Canada - the origins of Primitive Methodism

1829-1884

Primitive Methodism arrived in Canada with William Lawson, a local preacher, who emigrated in 1829, with his wife Ann, from Brampton in the Carlisle circuit. He began to preach in the streets of Toronto, then called Little York, in July 1829, and the first class meeting began to meet in his house in September.

The first itinerant minister was sent out by the English Conference in August 1830. Nathaniel Watkins was the brother of Ruth Watkins, who had been sent from Tunstall as one of the first missionaries to America in 1829.  In 1832 Canada became a mission station under the Hull Circuit, until 1843 when responsibility was taken over by the General Mission Committee.

Hugh Bourne visited Canada in 1844, sailing from Liverpool to Quebec at the age of 72, and he  travelled on to America before returning home in 1846.

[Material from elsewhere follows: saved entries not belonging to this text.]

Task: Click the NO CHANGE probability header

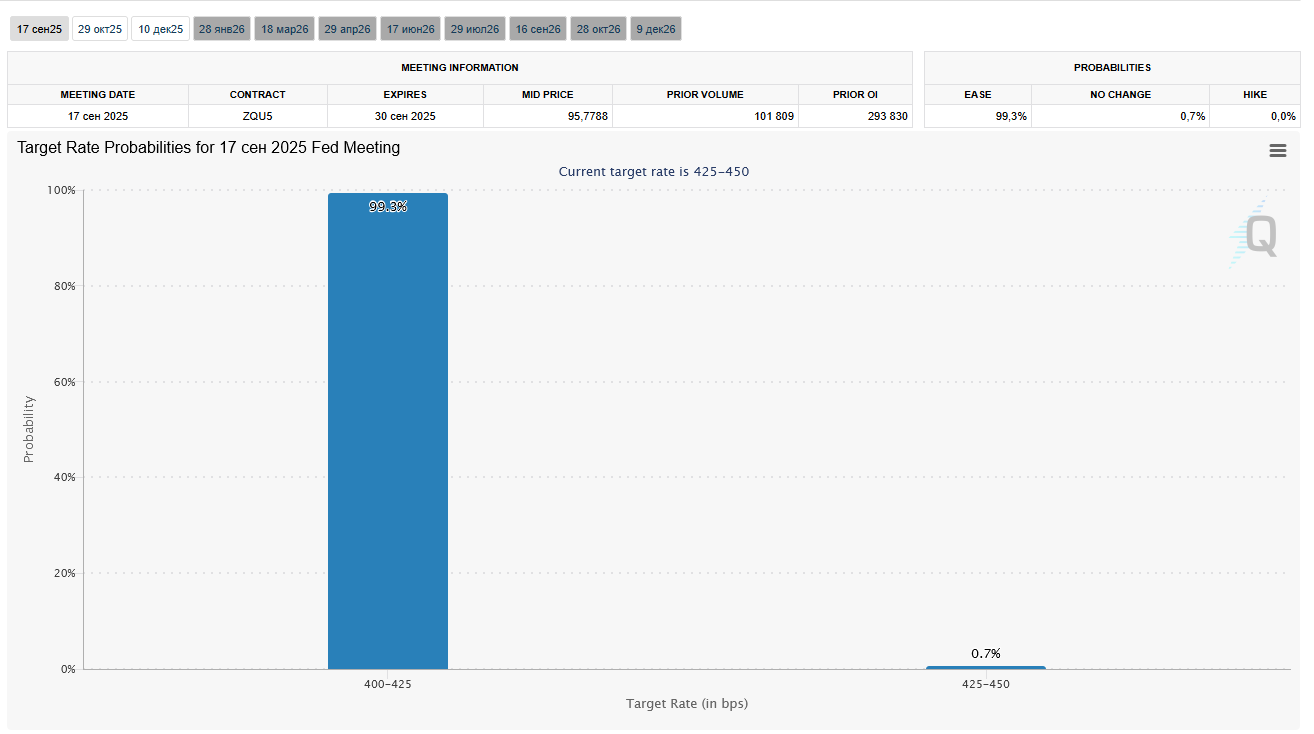Action: (1120, 95)
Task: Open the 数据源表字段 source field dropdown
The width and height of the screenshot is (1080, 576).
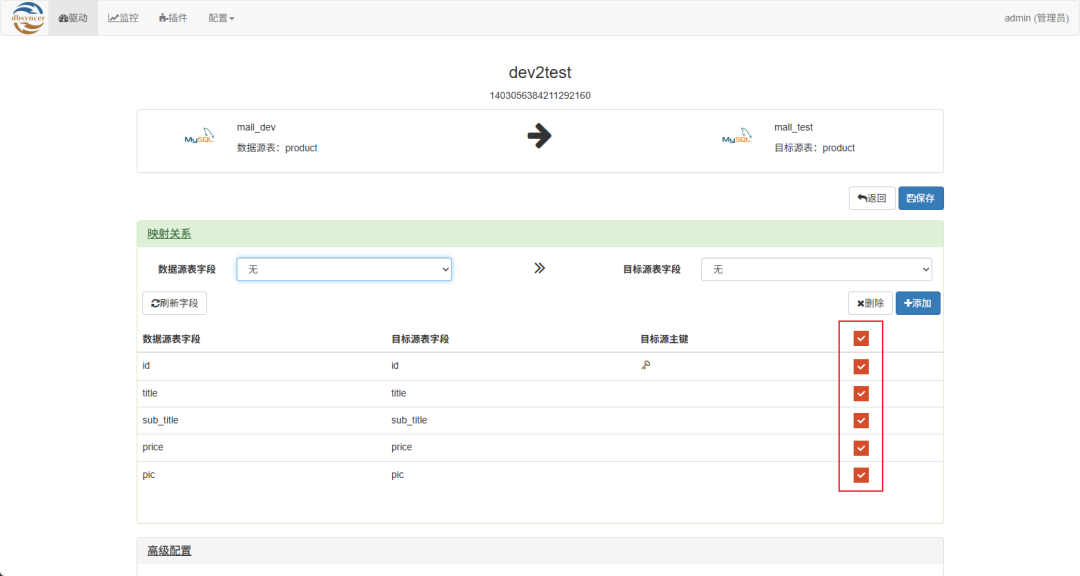Action: click(x=344, y=269)
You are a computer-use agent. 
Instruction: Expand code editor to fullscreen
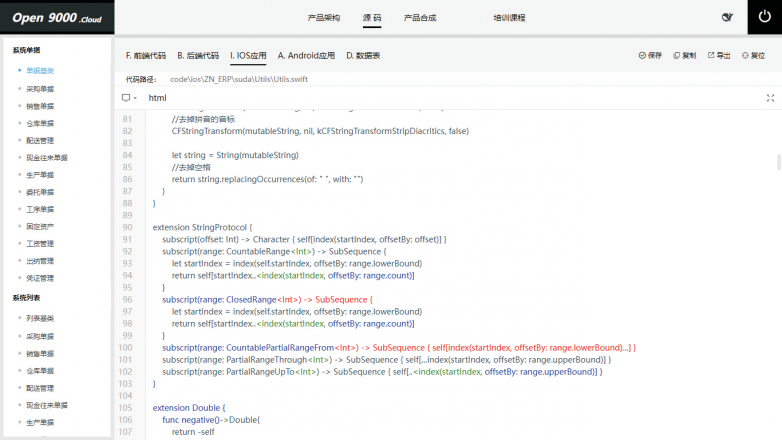coord(770,98)
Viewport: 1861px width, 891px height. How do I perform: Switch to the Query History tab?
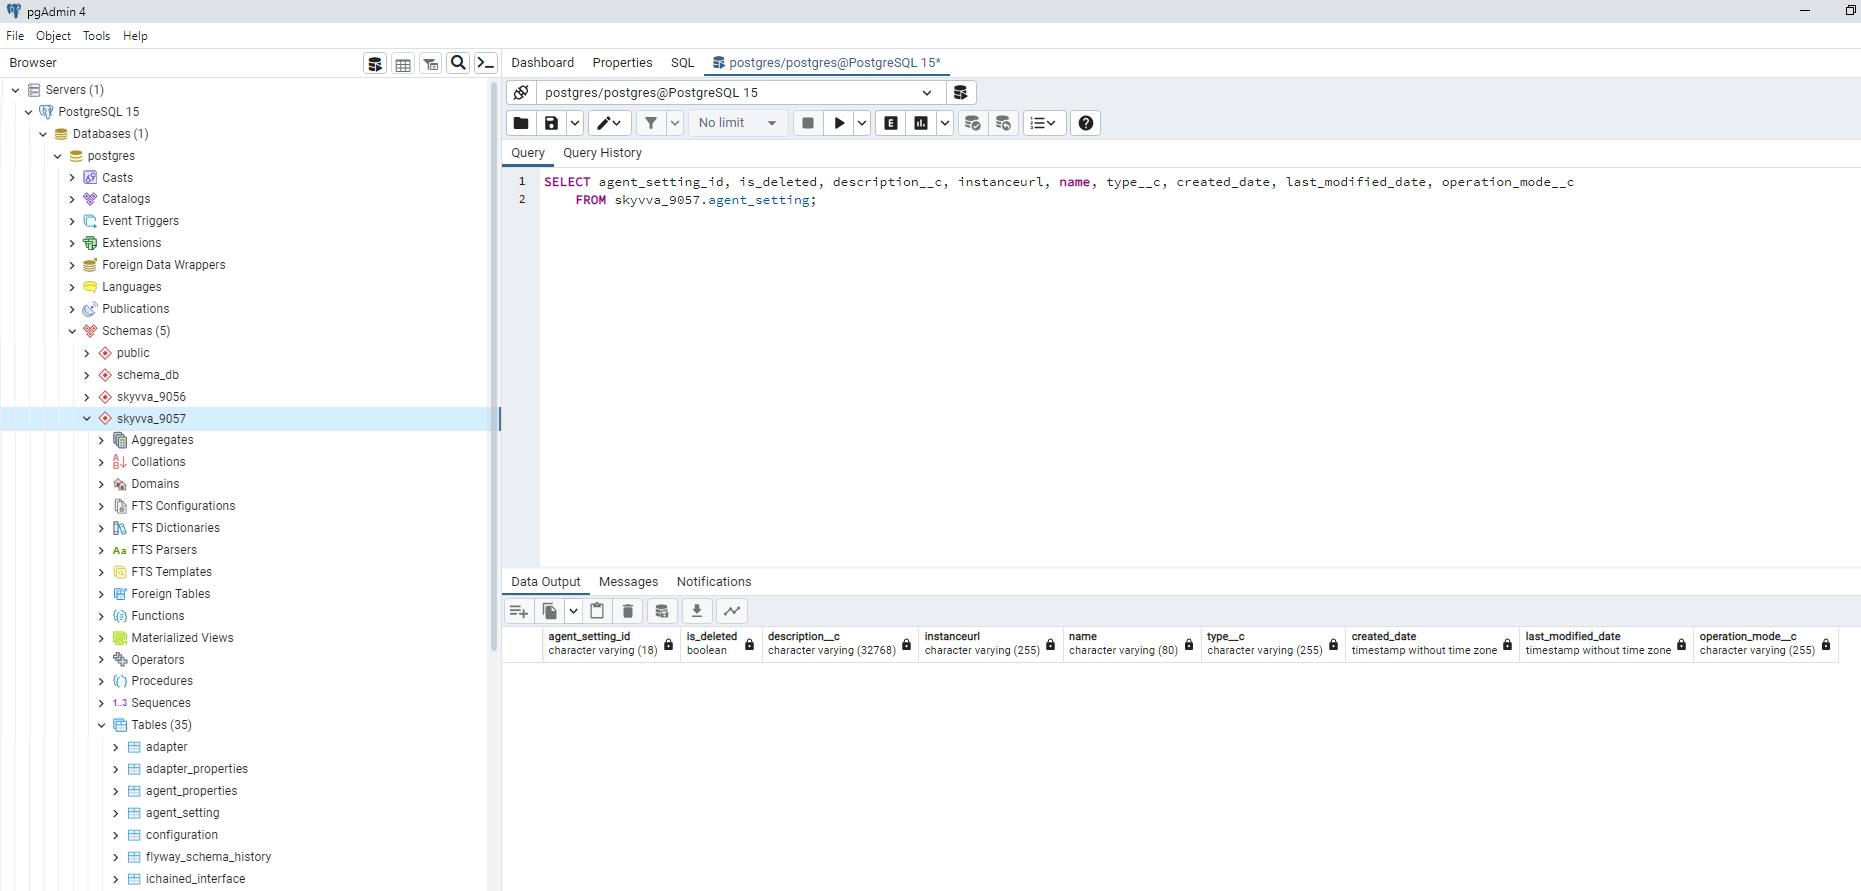(602, 153)
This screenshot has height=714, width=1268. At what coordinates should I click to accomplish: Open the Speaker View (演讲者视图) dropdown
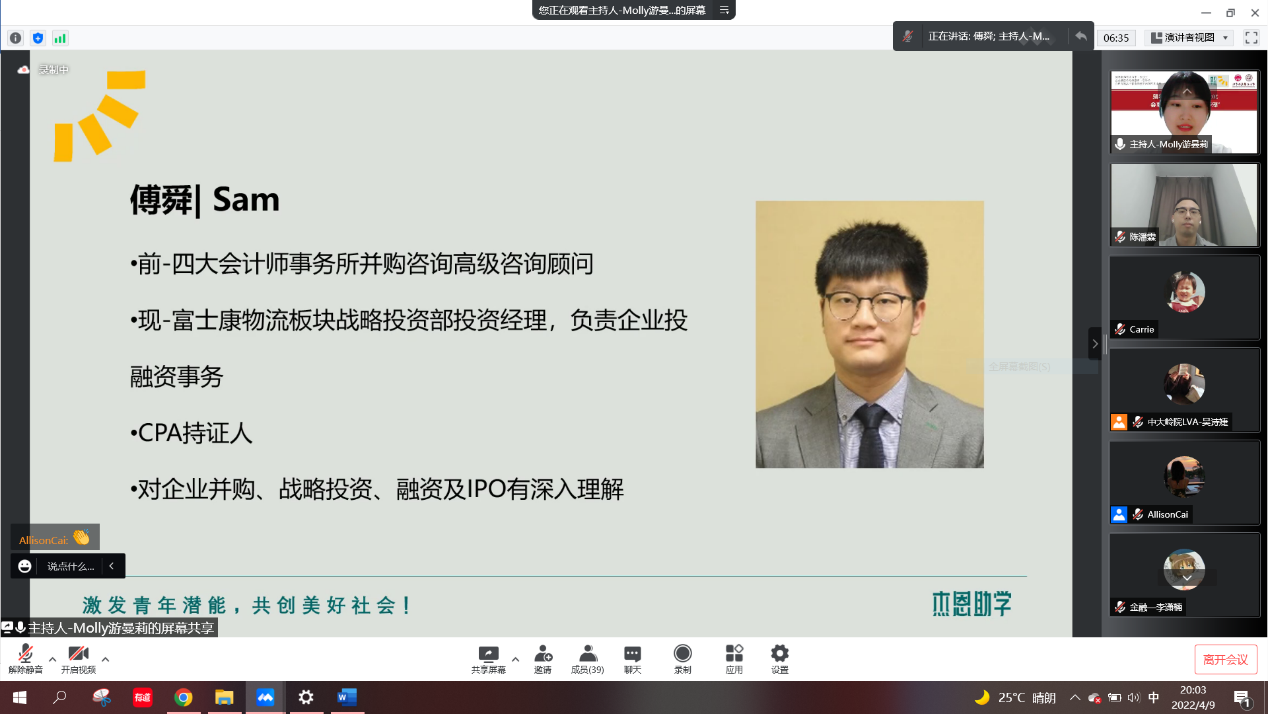coord(1190,37)
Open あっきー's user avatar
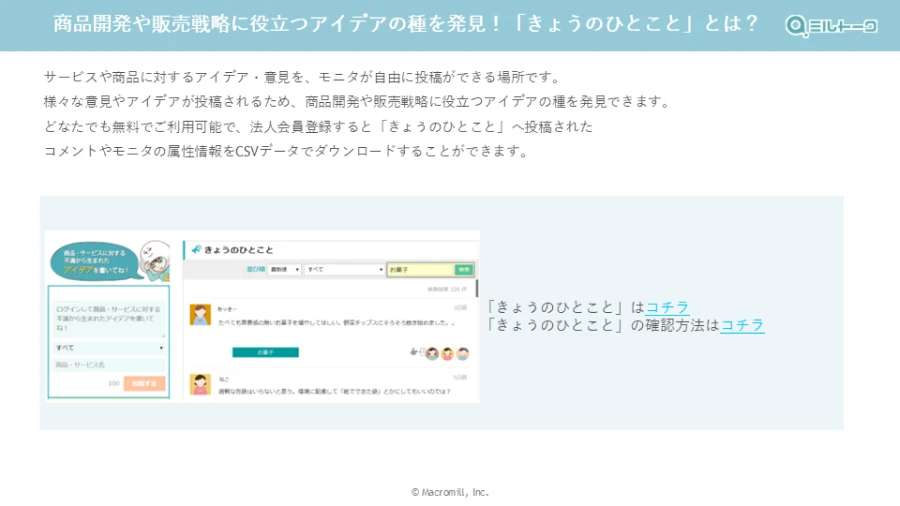 199,314

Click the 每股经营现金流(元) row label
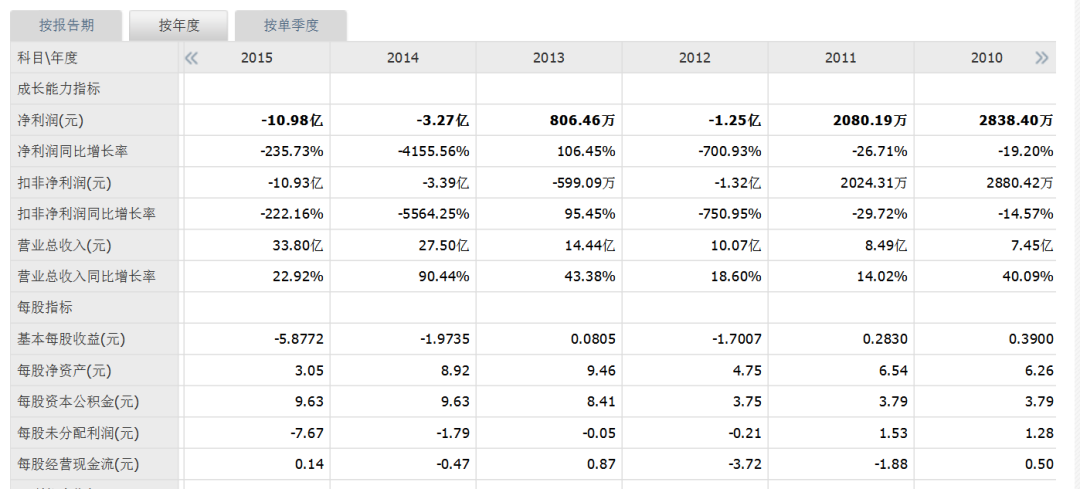pos(76,464)
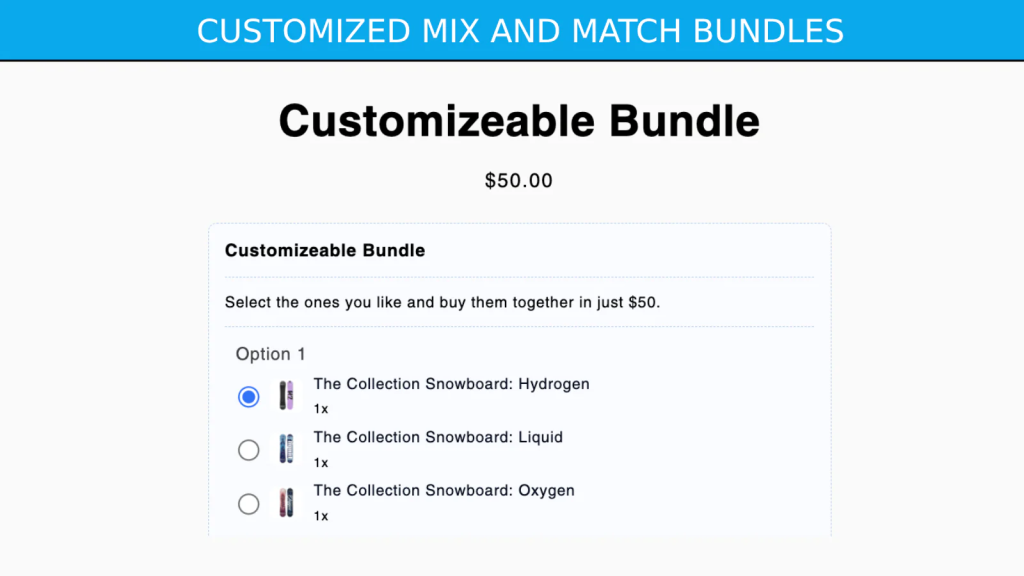This screenshot has width=1024, height=576.
Task: Click the 1x quantity label under Oxygen
Action: click(x=318, y=516)
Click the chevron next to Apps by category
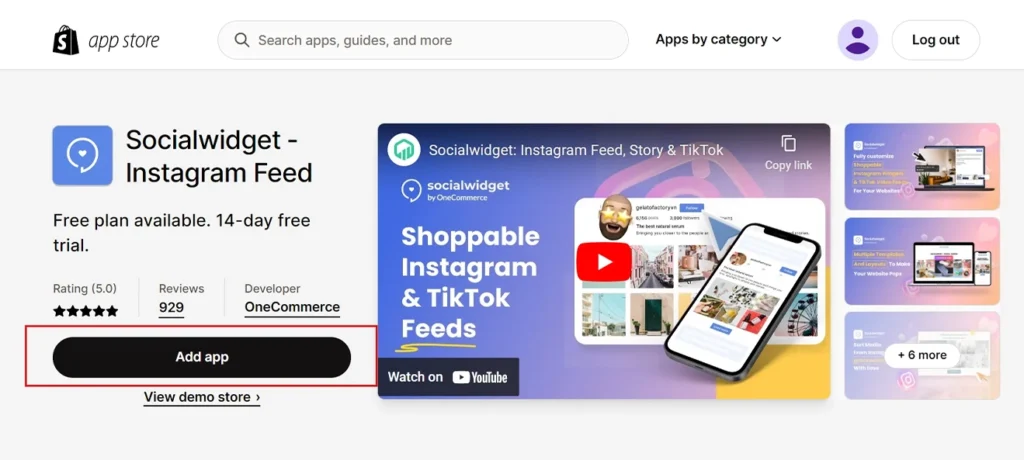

In 1847, William Clowes son-in-law, John Davison, was sent as a Primitive Methodist minister to Canada, and became Secretary of the first Canadian Primitive Methodist Conference, held at Brampton, Ontario in 1854. He remained there until his death in 1884, and a Diary covering his ministry in Canada has just been acquired by Englesea Brook Museum.

First Chapel

The first chapel was built in Toronto in 1832. Standing in Bay Street, it was a simple building with a planked walkway in front of it.  It was replaced in 1854 by a new building in Alice Street, which was the same year the Canadian Primitive Methodists held their first Conference. The Alice Street chapel burnt down in 1873, and was replaced by a new church in Carlton Street in 1874, which cost 50,000 dollars.

Early Leaders

William Lawson (who died in 1875) set up his business in Toronto, and was soon joined by one of his employees, Robert Walker, also a Primitive Methodist, who later took over the business. Robert Walker was known as a generous giver, and John Davison said of him, ‘Few men have done so much to extend Primitive Methodism in Canada.’ He chaired an important public meeting at Grimsby in 1869, and with J C Antliff, represented Canadian Primitive Methodism at the Methodist Ecumenical Conference of 1881. He died in 1885.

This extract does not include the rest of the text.